五月雨とエニエマの注意がケイオスに向く。
同時にアクアカプリスが制御施設に一直線に向かい、斧を下段に構える。プレハブ程度の広さのコンクリート製の建物であり、破壊するには一発振り下ろすだけで十分だ。
「っ!」
地中潜行型をエニエマに任せ、五月雨がアクアカプリスの後を追いかける。だが、間に合わない。
青い機体が斧を振り上げ。
ガッ!
振り下ろすよりも早く精製炉に隣接する冷却施設を、上空から一条の閃光が貫いた。
「何っ!?」
リクが驚くが、すでにアクアカプリスの勢いは止まらず、斧が制御施設を破壊する。
本来なら高エネルギーが行き場を無くし、噴出して大爆発を起こすはずが、冷却施設から漏れ出た大量の冷気によって急速に炉が冷やされ、エネルギーも消退していく。
「くっ!」
周囲には、冷却施設から漏れ出た冷気によって発生した霧が立ち込めていた。
これでは五月雨を打とうにも、位置がわからない。
友軍機の表示も外されているので、レーダーから探ることも不可能だ。
機体の向きを変え、目視で探れないかとリクが焦る。
ずん、と重い振動を感じて、機体を向ける。
視界に移ったのは機影。
「そこかっ!」
リーチではこちらの方が上、と確信して戦斧の槍部分を突き出す。
が、その前に影を貫くように複数の銃弾が撃ち込まれ、アクアカプリスへと衝撃が襲い、動きが止まる。

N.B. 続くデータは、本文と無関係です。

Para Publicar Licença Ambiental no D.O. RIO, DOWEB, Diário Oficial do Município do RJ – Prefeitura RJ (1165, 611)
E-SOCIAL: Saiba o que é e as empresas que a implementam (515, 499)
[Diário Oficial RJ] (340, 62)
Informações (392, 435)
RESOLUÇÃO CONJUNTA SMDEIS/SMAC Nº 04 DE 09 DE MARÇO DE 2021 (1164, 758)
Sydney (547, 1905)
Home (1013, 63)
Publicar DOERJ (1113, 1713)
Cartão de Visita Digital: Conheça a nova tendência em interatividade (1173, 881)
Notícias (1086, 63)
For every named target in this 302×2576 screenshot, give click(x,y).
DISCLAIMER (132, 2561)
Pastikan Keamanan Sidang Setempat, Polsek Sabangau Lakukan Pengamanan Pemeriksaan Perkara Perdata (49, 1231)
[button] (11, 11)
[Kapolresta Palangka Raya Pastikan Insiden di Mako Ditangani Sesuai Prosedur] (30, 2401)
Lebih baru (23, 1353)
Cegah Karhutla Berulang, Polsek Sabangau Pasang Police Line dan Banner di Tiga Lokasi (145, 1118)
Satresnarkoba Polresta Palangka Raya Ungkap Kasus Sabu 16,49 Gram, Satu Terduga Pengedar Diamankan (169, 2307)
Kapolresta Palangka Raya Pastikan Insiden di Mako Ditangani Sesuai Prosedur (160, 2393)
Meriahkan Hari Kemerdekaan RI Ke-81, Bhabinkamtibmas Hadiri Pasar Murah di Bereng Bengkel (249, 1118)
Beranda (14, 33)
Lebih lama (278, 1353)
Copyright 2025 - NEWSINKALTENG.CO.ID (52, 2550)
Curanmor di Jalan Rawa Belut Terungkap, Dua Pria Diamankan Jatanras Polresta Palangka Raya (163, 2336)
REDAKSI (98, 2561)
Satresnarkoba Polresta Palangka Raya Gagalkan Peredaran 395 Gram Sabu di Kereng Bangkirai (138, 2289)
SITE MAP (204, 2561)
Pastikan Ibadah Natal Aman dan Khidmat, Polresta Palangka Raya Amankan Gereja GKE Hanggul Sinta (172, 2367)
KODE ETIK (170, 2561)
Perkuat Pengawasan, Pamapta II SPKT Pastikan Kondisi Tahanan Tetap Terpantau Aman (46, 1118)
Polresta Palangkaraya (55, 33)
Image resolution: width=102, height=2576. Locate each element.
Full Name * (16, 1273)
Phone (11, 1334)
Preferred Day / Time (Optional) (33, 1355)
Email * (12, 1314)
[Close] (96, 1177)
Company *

刀を武装とする五月雨が何故銃撃を、と疑問を抱いた次の瞬間、ぎゃりっ、という音とともに視界が斜めに傾いだ。
「切ら……れた?」
いつの間に居たのか、自分の機体の傍らに紺色のプロームが刀を振りぬいた状態でたたずんでいた。
霧の中の攻防は五月雨とスモーキングF&Fが得意とする戦術。
アクアカプリスが霧を作り出し、スモーキングF&Fが範囲外から無防備な状態の敵を狙撃して足を止め、五月雨が確実に仕留める。
まさか、それを自分がやられる側にまわるとは。
脚部が破壊されたことによるエラー音をリクは聞きながら、機体とともに地面へと倒れ伏した。
◇
数分前。
アクアカプリスが五月雨と対峙している中、エネルギー精製所の上空を二機が見下ろしていた。
ファーヴェルとスモーキングF&Fである。
白い機体の背部の飛行ユニットから勢いよく噴出される白い粒子は、高出力状態にあることを示す。本来であれば、昼の空において目立つはずが、精製炉の光に紛れ、見つかることはない。
「姿勢そのまま。いい調子だ」
先程の軽い口調ではなく、真剣味を帯びた声でハヤトが励ます。
高出力状態にしているのには様々な理由がある。その一つとして、姿勢制御があげられる。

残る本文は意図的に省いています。